Investors are simply too bearish on bonds.
The Trumpflation narrative is on the verge of coming undone. His own party is prepared to fight him on his key fiscal issues. Which should translate into smaller deficits and lower domestic inflation both of which should push yields lower. To be fair, these are the same congressmen that allowed Obama to rack up $10T of debt in just 8 years. Given enough shoving they’ll likely go along, but that will take time. And time is something this narrative is currently running out of.
OPEC likely needs to prove itself before oil can sustain above $50 a barrel.The market priced in the cut before it happened, but failed to realize what $50+ oil would do for US shale. Rising OPEC production coupled with rising US production is hardly bullish for oil. Inventory builds are massive at the moment. Lower oil prices over the next few weeks should drag down inflation expectations as well.
The PBoC has been tightening liquidity since October. Officials were/are likely worried about rising inflation and decided not to overheat the economy before the new year. They’ll likely turn the taps on in mid January for the Lunar holiday, but till then, deflation and risk off should will be increasing at the margins.
With China tightening till January, OPEC not cutting till January, Trump facing significant political opposition and speculators massive short US treasuries, we could be in for a significant short squeeze in US treasuries.
So if tell you, US yields are set to go lower compressing interest rate spreads between JGBs, the Yen would strengthen. And once you think the Yen is about to strengthen a whole host of trade opportunities become available. Because I’m driving to Texas this weekend (which makes this my last post for the next week), I’ll suggest the most obvious, gold. Gold looks due for a nice bounce.
Actually, I’ll give you another. Once the Fed hikes, and pushes short term rates higher, imagine what the yield curve will do with the long end falling? We could see a much flatter yield curve in just a few short weeks. Bank stocks, the darlings of the FOMO crowd could come under heavy fire.
A real benefit from my constant flip flopping, is that I now have a much better perspective on two sides of the inflation story. At risk of getting ahead of myself, I believe this next move will be nothing more than a counter trend move. I believe that China will once again open the spigot, OPEC and Russia will actually cut production, and Trump? Well Trump ain’t passing so much as a grape salad let alone a massive stimulus bill with the US is growing at 2.5%. US shale may hide the deteriorating US consumer for another quarter or two at most but soon it will be obvious the marginal buyer in the domestic world is no longer there. But at this point, that’s beyond the time horizon of this move.
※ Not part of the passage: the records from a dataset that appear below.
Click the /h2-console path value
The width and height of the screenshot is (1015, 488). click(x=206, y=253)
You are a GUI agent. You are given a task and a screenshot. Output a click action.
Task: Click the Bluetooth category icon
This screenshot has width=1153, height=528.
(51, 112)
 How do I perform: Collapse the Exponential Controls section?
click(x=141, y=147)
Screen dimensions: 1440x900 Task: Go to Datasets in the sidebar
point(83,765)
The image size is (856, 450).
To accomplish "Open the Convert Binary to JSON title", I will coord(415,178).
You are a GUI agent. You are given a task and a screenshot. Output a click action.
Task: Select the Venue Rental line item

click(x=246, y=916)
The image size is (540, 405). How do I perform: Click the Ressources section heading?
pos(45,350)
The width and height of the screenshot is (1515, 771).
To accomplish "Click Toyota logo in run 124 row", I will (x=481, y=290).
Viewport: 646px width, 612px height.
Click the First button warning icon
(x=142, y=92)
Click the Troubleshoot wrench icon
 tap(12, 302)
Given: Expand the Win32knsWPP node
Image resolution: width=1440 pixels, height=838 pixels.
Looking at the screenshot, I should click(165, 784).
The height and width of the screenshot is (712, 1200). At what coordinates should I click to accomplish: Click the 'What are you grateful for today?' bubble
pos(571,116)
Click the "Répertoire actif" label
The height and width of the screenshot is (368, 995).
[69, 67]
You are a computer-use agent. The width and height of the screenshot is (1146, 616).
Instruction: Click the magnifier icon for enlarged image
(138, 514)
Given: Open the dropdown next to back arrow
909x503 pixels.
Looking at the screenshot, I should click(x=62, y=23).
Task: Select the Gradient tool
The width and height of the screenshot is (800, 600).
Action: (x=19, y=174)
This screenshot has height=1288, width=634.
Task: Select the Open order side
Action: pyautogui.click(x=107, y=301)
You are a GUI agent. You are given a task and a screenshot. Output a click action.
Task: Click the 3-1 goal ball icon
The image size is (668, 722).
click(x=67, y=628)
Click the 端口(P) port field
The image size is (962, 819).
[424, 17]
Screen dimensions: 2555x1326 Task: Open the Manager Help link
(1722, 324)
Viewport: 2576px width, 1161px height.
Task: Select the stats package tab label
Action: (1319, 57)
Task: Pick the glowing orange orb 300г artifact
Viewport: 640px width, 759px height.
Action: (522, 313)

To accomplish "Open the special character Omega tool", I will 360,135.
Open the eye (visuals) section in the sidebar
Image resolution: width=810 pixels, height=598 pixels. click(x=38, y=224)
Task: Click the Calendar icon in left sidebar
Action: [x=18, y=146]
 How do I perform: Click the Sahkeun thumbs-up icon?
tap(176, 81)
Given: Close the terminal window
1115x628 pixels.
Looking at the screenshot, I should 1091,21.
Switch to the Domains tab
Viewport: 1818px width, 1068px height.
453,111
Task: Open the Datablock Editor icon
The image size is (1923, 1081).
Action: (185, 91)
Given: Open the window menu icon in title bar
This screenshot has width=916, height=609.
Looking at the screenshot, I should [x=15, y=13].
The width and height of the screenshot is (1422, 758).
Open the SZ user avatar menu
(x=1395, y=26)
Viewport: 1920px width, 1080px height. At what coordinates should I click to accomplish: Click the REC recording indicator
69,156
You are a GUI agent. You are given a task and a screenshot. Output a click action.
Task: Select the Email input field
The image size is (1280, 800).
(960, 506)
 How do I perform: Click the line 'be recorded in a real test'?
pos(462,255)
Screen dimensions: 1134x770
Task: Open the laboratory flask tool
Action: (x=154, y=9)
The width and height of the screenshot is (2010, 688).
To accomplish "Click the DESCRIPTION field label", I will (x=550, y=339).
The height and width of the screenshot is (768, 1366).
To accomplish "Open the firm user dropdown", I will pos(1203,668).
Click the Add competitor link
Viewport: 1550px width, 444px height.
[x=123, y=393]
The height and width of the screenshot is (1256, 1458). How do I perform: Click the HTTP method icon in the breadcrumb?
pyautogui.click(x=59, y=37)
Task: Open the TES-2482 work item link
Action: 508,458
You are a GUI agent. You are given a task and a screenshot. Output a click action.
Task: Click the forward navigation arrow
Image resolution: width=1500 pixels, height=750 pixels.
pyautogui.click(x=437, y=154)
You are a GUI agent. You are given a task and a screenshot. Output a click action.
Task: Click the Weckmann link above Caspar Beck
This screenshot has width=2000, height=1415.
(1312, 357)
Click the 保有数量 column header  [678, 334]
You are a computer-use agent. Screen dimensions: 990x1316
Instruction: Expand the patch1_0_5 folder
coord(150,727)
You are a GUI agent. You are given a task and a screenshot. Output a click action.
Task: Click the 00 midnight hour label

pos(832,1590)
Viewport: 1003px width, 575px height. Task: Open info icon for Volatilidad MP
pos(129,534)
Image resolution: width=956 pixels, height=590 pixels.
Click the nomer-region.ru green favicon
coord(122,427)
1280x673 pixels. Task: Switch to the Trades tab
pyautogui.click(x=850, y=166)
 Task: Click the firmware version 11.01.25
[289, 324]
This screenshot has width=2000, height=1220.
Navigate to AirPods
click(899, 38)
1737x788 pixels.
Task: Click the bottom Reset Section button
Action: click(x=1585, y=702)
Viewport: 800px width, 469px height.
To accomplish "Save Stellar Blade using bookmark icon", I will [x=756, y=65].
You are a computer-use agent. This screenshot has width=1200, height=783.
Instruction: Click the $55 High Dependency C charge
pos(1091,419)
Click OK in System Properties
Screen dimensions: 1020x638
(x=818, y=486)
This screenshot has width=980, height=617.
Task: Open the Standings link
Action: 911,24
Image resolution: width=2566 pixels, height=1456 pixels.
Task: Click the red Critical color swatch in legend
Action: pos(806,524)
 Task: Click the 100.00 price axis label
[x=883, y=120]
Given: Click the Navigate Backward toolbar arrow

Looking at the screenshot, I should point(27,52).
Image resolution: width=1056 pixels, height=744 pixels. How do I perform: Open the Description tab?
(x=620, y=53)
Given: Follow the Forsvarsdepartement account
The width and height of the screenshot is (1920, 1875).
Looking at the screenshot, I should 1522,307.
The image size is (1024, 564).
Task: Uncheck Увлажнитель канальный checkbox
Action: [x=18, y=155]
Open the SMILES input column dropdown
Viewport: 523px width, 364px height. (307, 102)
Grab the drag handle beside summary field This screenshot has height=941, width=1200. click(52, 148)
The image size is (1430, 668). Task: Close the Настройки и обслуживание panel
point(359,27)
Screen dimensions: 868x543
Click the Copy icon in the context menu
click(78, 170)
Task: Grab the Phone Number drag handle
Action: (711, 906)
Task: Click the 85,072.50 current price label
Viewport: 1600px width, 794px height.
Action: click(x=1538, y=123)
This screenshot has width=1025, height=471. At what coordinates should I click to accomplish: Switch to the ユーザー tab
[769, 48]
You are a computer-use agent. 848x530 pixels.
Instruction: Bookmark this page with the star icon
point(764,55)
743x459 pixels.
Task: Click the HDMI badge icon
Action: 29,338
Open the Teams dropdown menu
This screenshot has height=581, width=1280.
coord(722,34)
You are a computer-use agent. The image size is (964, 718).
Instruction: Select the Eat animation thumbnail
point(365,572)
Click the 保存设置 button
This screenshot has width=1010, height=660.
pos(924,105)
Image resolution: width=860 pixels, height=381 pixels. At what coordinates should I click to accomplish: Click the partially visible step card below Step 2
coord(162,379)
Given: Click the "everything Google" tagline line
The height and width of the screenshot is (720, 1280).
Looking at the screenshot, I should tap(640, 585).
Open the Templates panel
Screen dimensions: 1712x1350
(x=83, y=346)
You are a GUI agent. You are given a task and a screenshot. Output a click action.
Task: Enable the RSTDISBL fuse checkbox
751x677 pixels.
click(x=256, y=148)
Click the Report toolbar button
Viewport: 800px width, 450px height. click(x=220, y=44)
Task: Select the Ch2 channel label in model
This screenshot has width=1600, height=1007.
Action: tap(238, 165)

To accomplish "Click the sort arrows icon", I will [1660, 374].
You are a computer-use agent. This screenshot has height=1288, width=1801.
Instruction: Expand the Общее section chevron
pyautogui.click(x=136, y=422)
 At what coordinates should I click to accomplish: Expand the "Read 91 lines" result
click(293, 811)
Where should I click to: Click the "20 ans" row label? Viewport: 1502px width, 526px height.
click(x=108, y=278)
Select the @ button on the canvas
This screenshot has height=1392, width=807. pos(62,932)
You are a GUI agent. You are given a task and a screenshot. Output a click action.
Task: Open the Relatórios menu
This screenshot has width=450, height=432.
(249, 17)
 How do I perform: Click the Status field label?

My biggest concern for this rebound thesis is that the Chinese authorities over estimate the strength of their economy and tighten too much. As a China bear, my bias shows here, but I still think it is something to watch out for. OPEC might also fail to cut, but I doubt it, as they say in the talkies, “there’s no turning back”. Seriously could you imagine how stupid it would be for them to go back now, after US shale hedged a record amount of its production! Odds of that happening are SMALL.
Disclaimer: This blog post is not advice to buy and or sell securities. I am merely informing you of my intentions. If you act on the words of a twenty something millennial over the internet you have only yourself to blame.